_Exercise details:_ Take the line containing "[button] (400, 434)" in the listing below and copy it, along with every line after it, without alteration.

*** Data ***

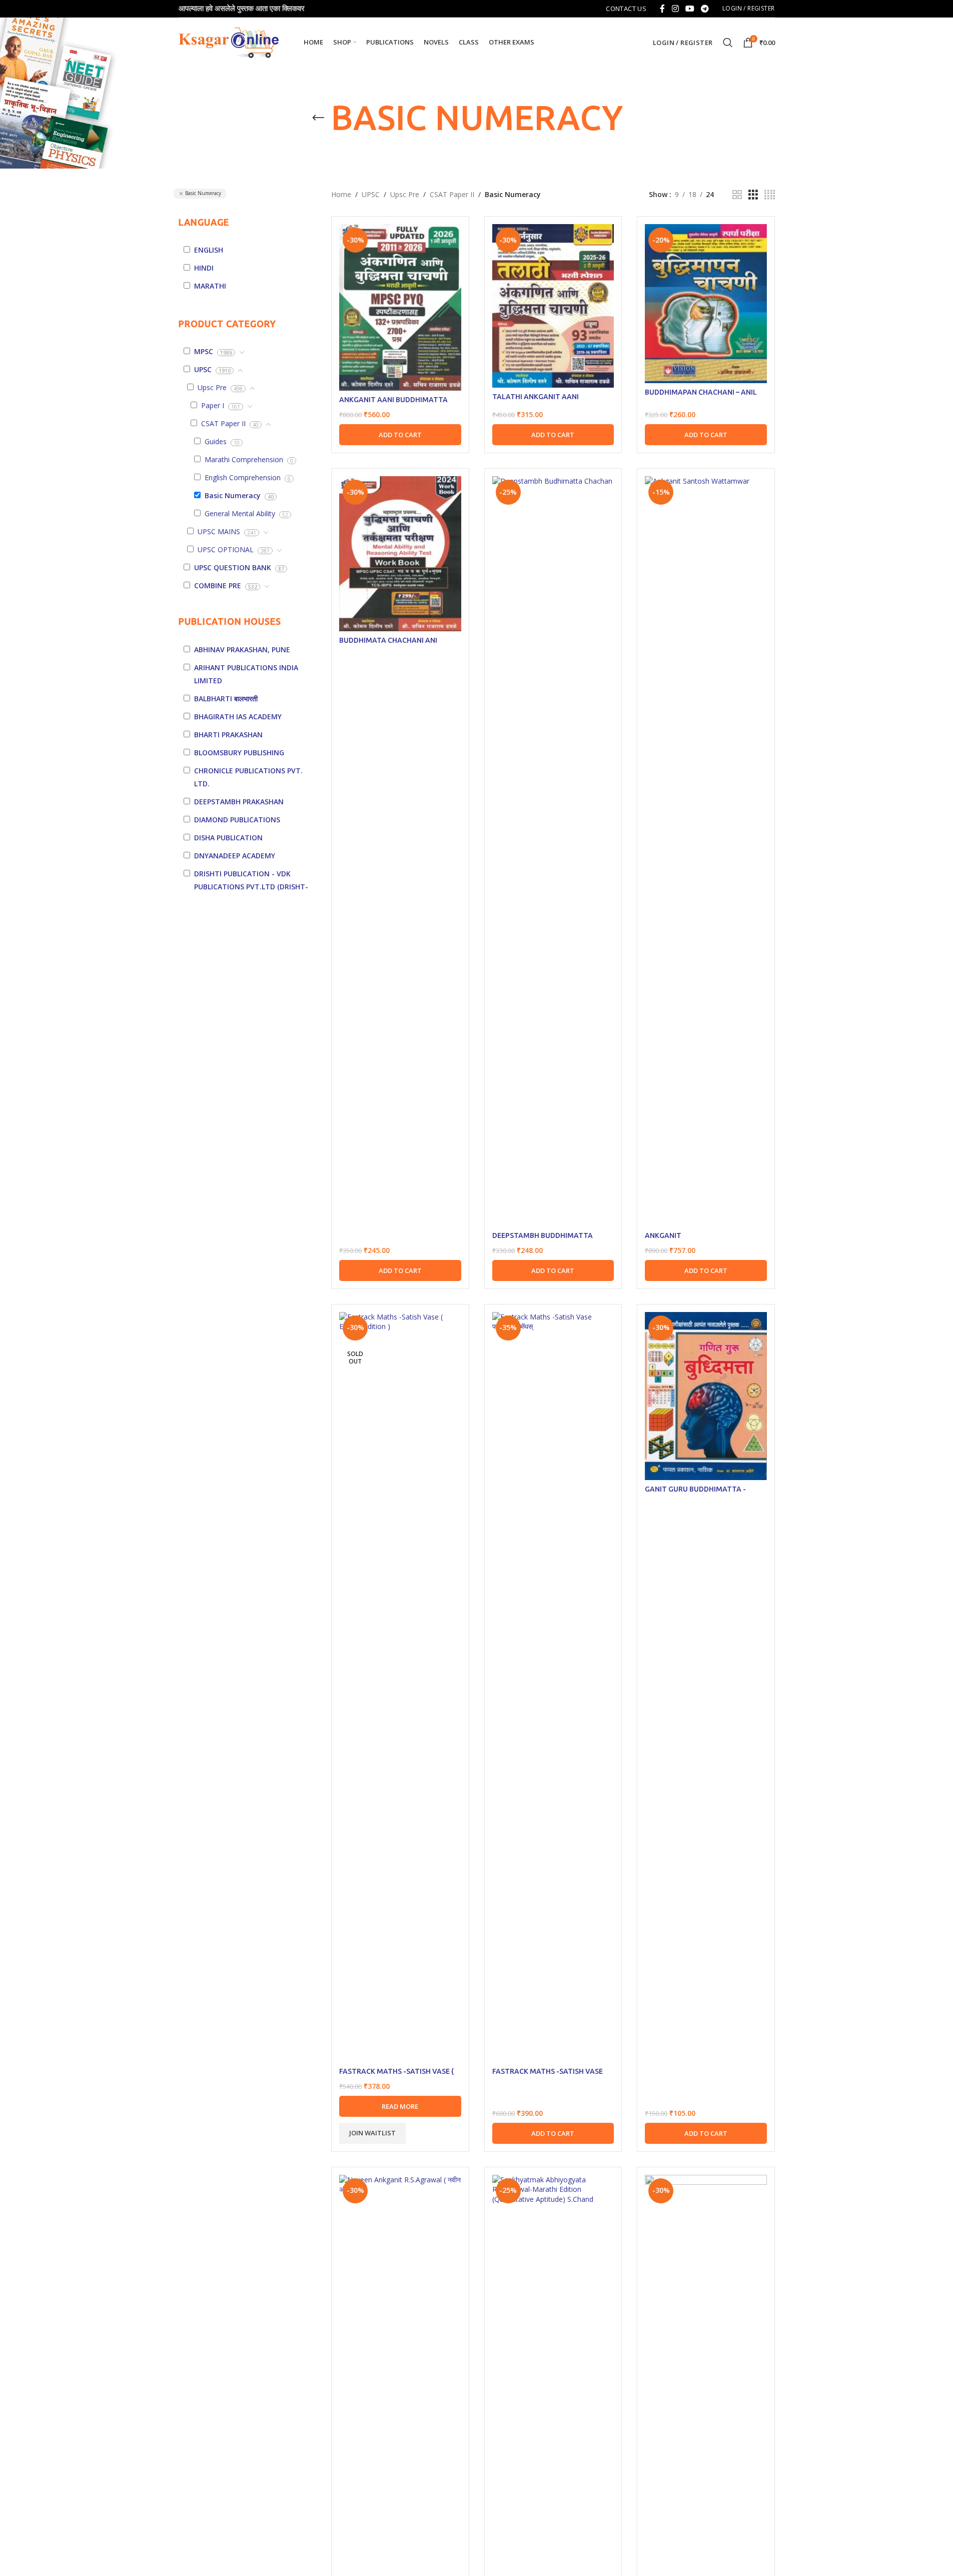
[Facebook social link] (662, 8)
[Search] (728, 43)
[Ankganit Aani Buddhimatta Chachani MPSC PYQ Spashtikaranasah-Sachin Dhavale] (400, 307)
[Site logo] (229, 42)
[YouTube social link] (689, 8)
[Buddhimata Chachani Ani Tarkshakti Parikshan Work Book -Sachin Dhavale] (400, 553)
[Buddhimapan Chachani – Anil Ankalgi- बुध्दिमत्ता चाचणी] (706, 303)
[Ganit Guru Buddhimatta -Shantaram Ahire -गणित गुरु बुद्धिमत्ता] (706, 1396)
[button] (400, 434)
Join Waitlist (372, 2132)
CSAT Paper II (452, 194)
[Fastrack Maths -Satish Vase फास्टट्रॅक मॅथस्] (553, 1687)
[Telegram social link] (705, 8)
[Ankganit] (706, 851)
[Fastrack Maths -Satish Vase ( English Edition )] (400, 1687)
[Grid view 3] (753, 195)
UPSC (371, 194)
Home (341, 194)
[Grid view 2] (737, 195)
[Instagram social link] (675, 8)
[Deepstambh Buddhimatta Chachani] (553, 851)
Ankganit (663, 1235)
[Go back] (318, 118)
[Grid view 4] (769, 195)
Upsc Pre (404, 194)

*** End of Data ***

_Solution for this problem:_
[button] (400, 434)
Join Waitlist (372, 2132)
CSAT Paper II (452, 194)
[Fastrack Maths -Satish Vase फास्टट्रॅक मॅथस्] (553, 1687)
[Telegram social link] (705, 8)
[Ankganit] (706, 851)
[Fastrack Maths -Satish Vase ( English Edition )] (400, 1687)
[Grid view 3] (753, 195)
UPSC (371, 194)
Home (341, 194)
[Grid view 2] (737, 195)
[Instagram social link] (675, 8)
[Deepstambh Buddhimatta Chachani] (553, 851)
Ankganit (663, 1235)
[Go back] (318, 118)
[Grid view 4] (769, 195)
Upsc Pre (404, 194)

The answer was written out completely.